■ EXTRAIT DU DOCUMENT
****************

Publié le 20 août 2012 par Copeau @Contrepoints

La concurrence fiscale est une limite naturelle à l’oppression dans nos démocraties sociales. Toutefois, englués dans des déficits structurels, les États comptent sur l’établissement de véritables cartels de démocraties sociales et sur les menaces de représailles pour limiter la concurrence fiscale.
Par Florent Bélon.

Vive la concurrence, y compris fiscale !La concurrence

La concurrence est la situation où plusieurs acteurs distincts proposent des prestations répondant à un même besoin exprimé par un ensemble de consommateurs. Chacun des acteurs de l’offre ambitionne de faire porter le choix du consommateur sur ses produits. Ainsi, chacun tente d’offrir des produits répondant au mieux en termes de prix et de prestations aux attentes des consommateurs. Cet aiguillon de la concurrence peut se voir amoindri par des ententes entre acteurs, des barrières naturelles ou règlementaires à l’entrée de nouveaux acteurs.

Les bienfaits de la concurrence sont expérimentés par l’ensemble des consommateurs. Certains ne reconnaissent pas ces bienfaits, pour des raisons idéologiques mais souvent en raison d’intérêts bien compris. Bastiat dénonçait déjà ces partisans de la pénurie qui s’opposaient au libre-échange et donc à la concurrence dans Sophismes économiques - « Abondance - disette ». L’absence de concurrence significative permet l’établissement d’une rente. Mais il faut être de mauvaise foi ou avoir la foi protectionniste profondément ancrée pour nier les avantages dont on bénéficie quotidiennement du fait de la concurrence. La société contemporaine est une société de spécialisation des acteurs économiques, donc d’échange. Cet échange se réalise à une échelle mondiale ce qui permet une offre abondante et multiple comme jamais. L’innovation et les baisses de prix réels peuvent être constatées dans l’ensemble des domaines libres où la concurrence peut s’épanouir et s’exprimer.

****************

■ MATÉRIEL FOURNI

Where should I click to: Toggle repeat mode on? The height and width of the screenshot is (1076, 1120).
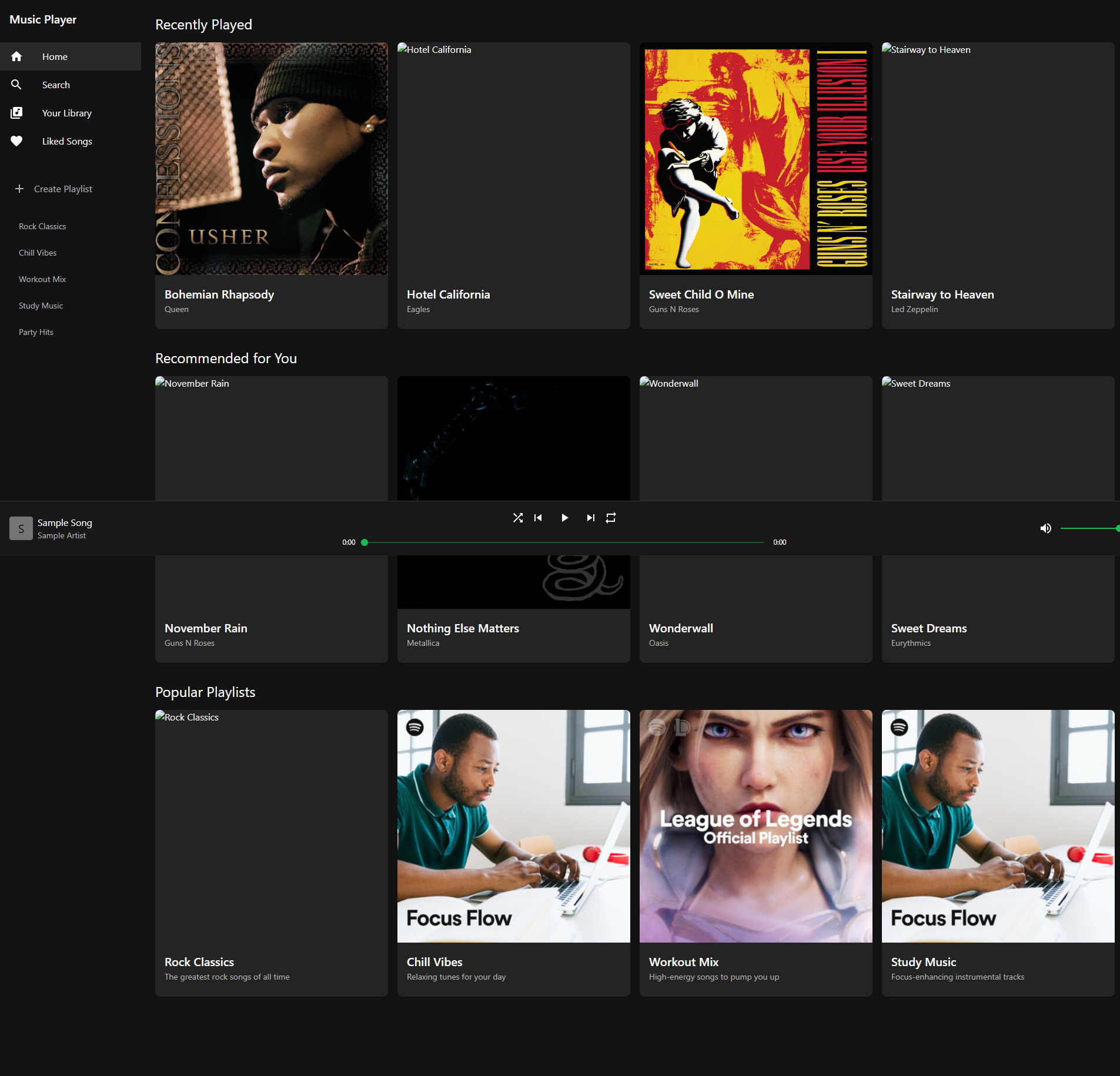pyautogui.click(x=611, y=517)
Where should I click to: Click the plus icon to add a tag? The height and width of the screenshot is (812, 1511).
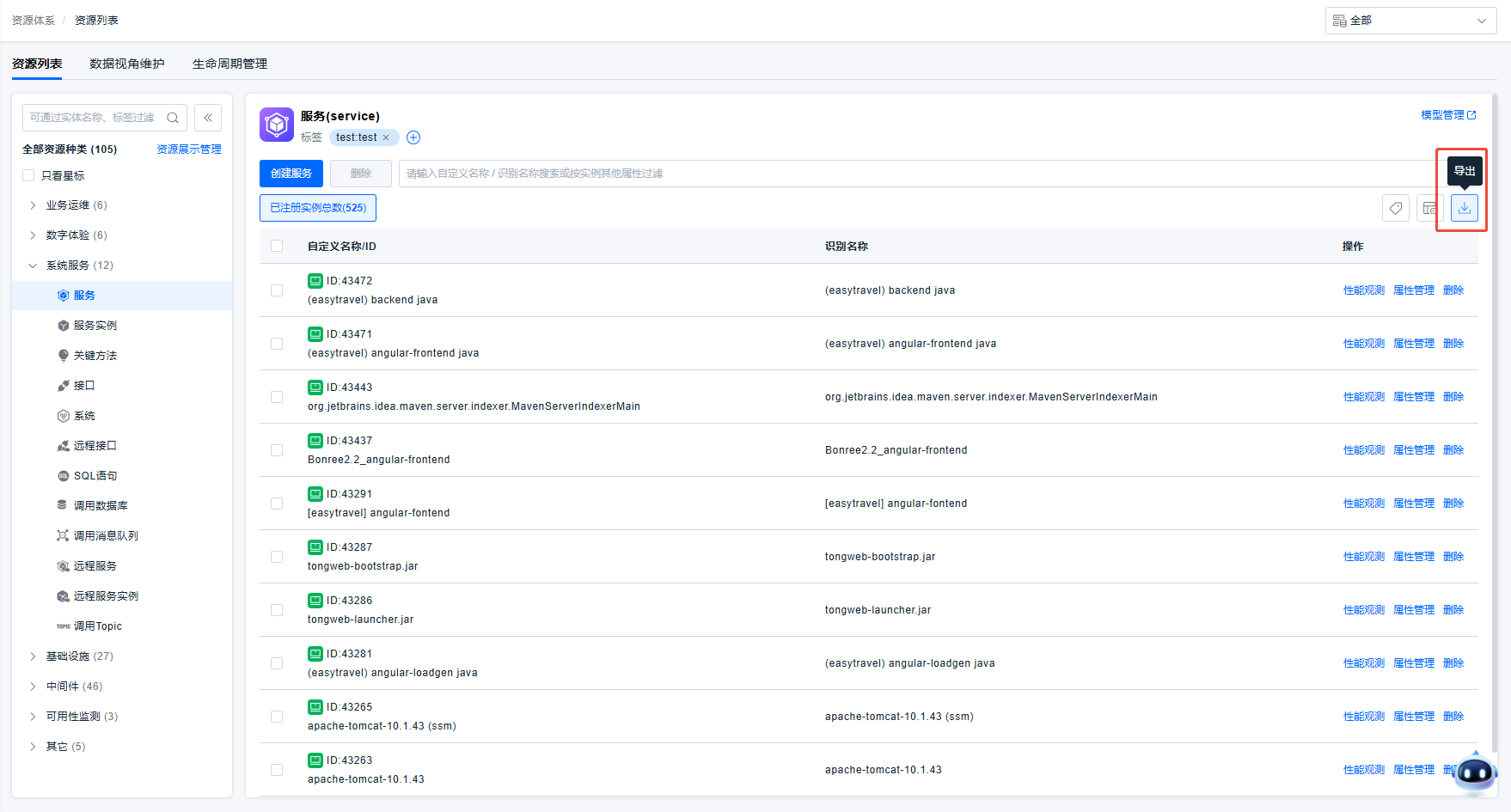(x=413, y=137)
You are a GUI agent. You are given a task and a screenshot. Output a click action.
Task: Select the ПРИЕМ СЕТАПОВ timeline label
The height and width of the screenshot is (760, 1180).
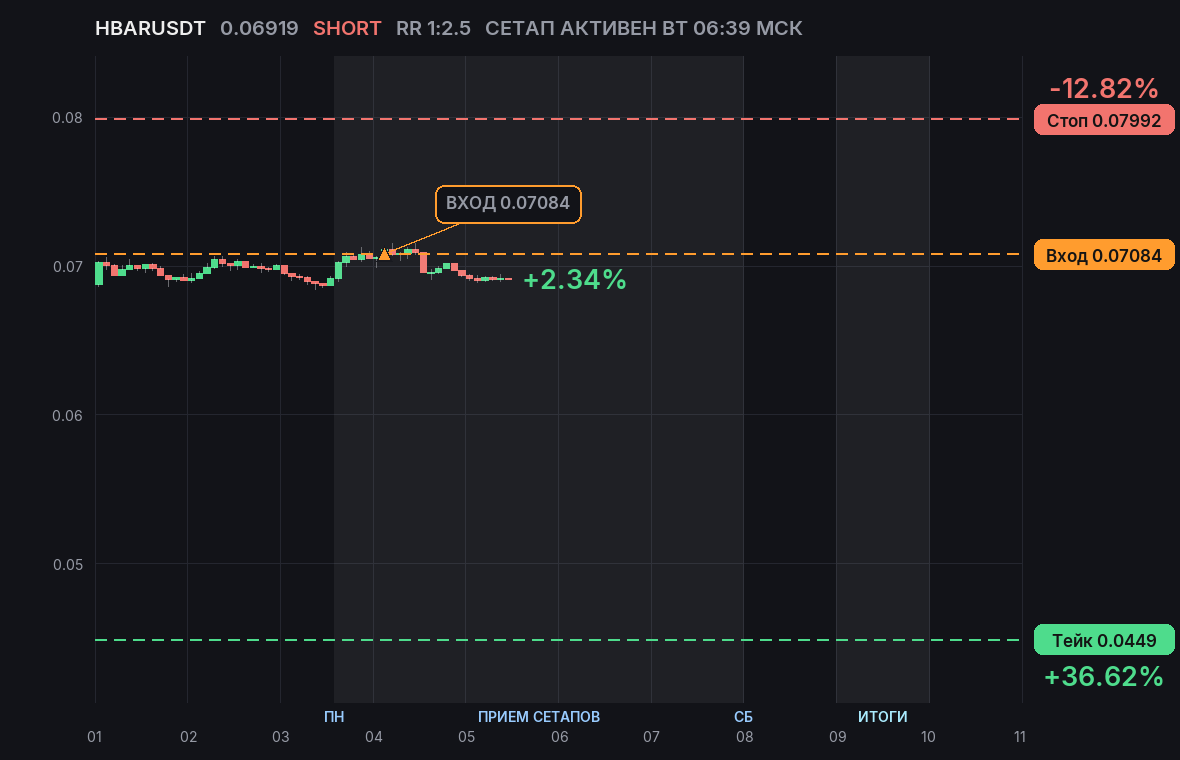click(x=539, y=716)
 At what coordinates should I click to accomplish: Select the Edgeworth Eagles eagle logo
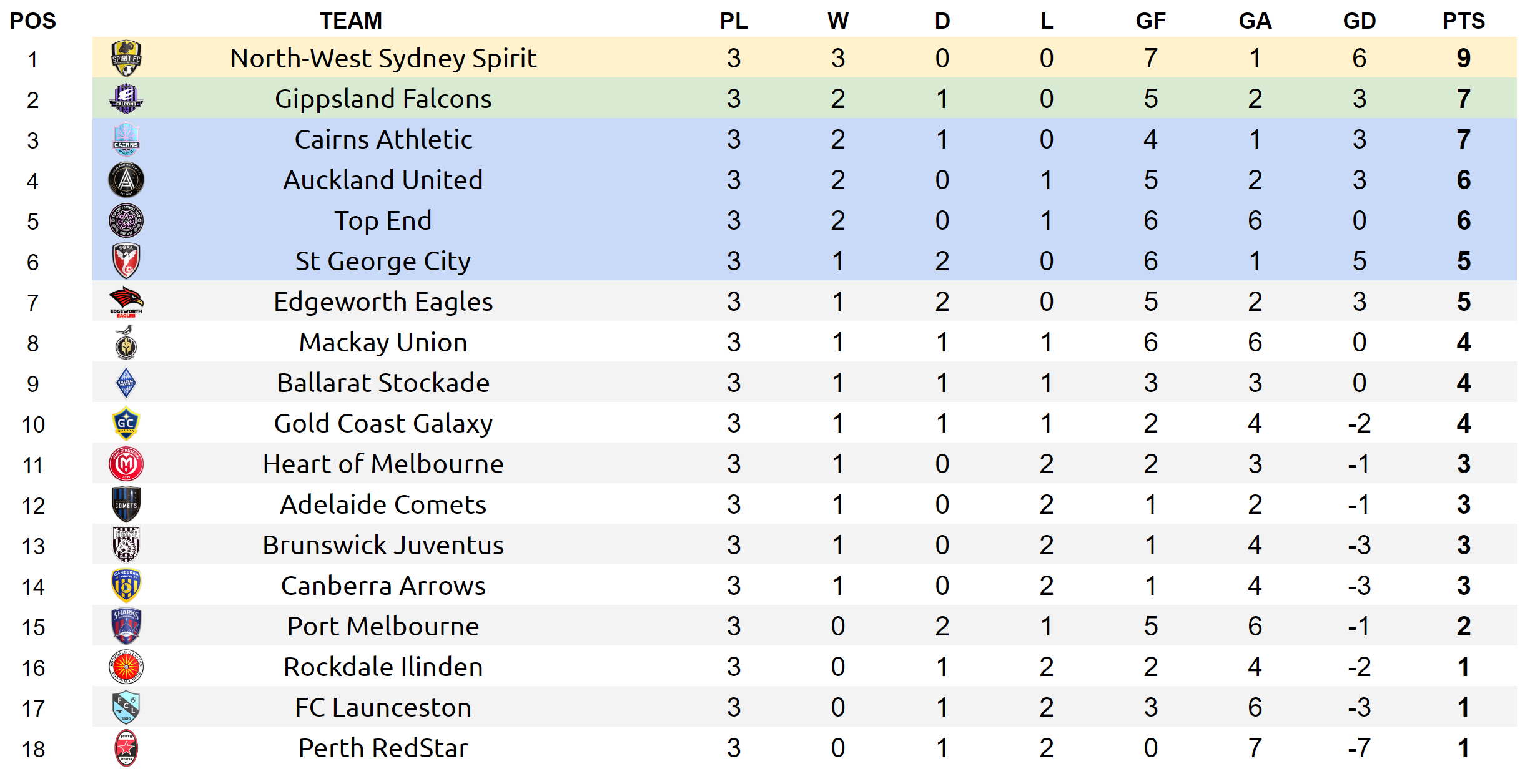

****************

■ TRAVAIL À FAIRE
1) D'après l'extrait sur la concurrence, que permet l'absence de concurrence significative ?
2) Relevez dans l'extrait sur la concurrence tout ce qui, selon lui, peut amoindrir l'aiguillon de la concurrence.
3) Prolongez l'extrait sur la concurrence en reprenant après sa dernière phrase.

■ CORRIGÉ DES EXERCICES
1) Elle permet l'établissement d'une rente.

2)
- des ententes entre acteurs
- des barrières naturelles à l'entrée de nouveaux acteurs
- des barrières règlementaires à l'entrée de nouveaux acteurs

3)
Il est bien entendu à relever qu’en tant que libéral, cette saine concurrence comporte comme hypothèse que les producteurs n’enfreignent pas les libertés individuelles (main d’œuvre esclave au sens propre du terme, vol…).

À titre d’exemple, client d’un opérateur télécom historique, quelques jours après le lancement d’un opérateur alternatif début 2012 sur le marché de la téléphonie mobile, mon opérateur me proposa, sans aucune démarche de ma part, une offre avec des prestations notablement supérieures à un prix en baisse. Grâce à une forte fluidité du marché, permise notamment par Internet et un marché de masse, l’entrée d’un nouvel acteur agressif de taille et sur un marché à la concurrence relative, la population a pu constater un lien de cause à effet évident de par l’impact et la rapidité de ce dernier.

La concurrence fiscale

Dans certains domaines, les effets de la concurrence sont plus limités et plus diffus. La conséquence est que la population ne peut pas en faire l’expérience consciente avec autant d’évidence. C’est notamment le cas lorsque sur un territoire donné un monopole est établi. Ainsi, l’État dispose d’un monopole en matière fiscale et la concurrence ne peut se faire que de façon limitée en son sein lorsqu’il délègue une partie de son monopole fiscal à des collectivités locales disposant d’une marge de manœuvre dans la détermination de la pression fiscale.

La concurrence fiscale ne s’exerce pas directement sur le marché concerné, comme la menace d’un nouvel entrant, car l’État est souverain sur ce territoire qui ne peut lui être contesté hors violence. Néanmoins, dans les États occidentaux une certaine liberté de circulation des individus et des capitaux existe. Si les États ont tendance à adopter des mesures entravant la sortie des facteurs de production, ils ne peuvent s’affranchir totalement du risque d’une déperdition importante vers des territoires offrant un environnement plus favorable. À l’image des gaz ou des fluides, lorsque la pression en un espace est plus forte que dans un autre relié au premier, ils migrent vers l’espace où la pression est la moins élevée jusqu’à l’équilibre des pressions dans les deux espaces.

L’information relative est de plus en plus disponible, relayée par des États faisant connaître leur offre (par exemple des campagnes de communication presque grand public de la Macédoine ou de l’Île Maurice ont été réalisées ces dernières années mettant en avant les faibles taux d’imposition de ces pays), ou des indicateurs indépendants (doing business de la Banque Mondiale ou l’Index of economic freedom de la fondation Heritage dont les classements comportent plusieurs paramètres dont celui de la fiscalité). Surtout, les moyens de transport et de communication facilitent grandement les transferts d’activité économique d’un territoire à un autre.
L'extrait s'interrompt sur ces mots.